• **Task prompt**: Reproduce everything in the listing from the line containing "Switch to the Sát" down to the line containing "click(x=642, y=45)", with "field" swapped for "box" and all else unchanged. Give only those lines.

(Rows showing where targets appear)
╔══

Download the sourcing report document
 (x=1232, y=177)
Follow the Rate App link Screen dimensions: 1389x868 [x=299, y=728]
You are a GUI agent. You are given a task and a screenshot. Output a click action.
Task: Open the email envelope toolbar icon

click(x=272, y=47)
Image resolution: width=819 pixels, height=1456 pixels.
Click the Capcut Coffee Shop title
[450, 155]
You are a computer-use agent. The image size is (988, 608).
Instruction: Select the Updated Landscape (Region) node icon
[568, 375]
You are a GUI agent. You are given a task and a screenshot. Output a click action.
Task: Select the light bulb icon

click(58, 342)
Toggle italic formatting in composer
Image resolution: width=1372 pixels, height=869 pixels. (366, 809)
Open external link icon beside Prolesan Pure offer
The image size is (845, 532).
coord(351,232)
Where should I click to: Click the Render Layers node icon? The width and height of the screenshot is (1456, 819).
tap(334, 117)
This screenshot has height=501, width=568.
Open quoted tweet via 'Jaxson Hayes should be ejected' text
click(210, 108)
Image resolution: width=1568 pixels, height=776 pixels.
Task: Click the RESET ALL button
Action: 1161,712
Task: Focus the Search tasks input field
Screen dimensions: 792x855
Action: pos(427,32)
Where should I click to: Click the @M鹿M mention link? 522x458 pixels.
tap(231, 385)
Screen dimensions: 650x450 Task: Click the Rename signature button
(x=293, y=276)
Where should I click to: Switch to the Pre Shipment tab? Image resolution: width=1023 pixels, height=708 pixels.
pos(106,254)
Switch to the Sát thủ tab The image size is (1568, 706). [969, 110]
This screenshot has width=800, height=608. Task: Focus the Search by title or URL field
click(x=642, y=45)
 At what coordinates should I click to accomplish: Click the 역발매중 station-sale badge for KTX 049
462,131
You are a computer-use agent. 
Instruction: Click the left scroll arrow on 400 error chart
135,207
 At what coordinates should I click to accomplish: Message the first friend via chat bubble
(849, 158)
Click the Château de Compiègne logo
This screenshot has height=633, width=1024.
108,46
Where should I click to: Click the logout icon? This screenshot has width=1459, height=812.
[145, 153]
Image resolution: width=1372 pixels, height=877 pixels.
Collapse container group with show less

╚══

• **Result of this exercise**:
Switch to the Sát thủ tab The image size is (1568, 706). [969, 110]
This screenshot has width=800, height=608. Task: Focus the Search by title or URL box
click(x=642, y=45)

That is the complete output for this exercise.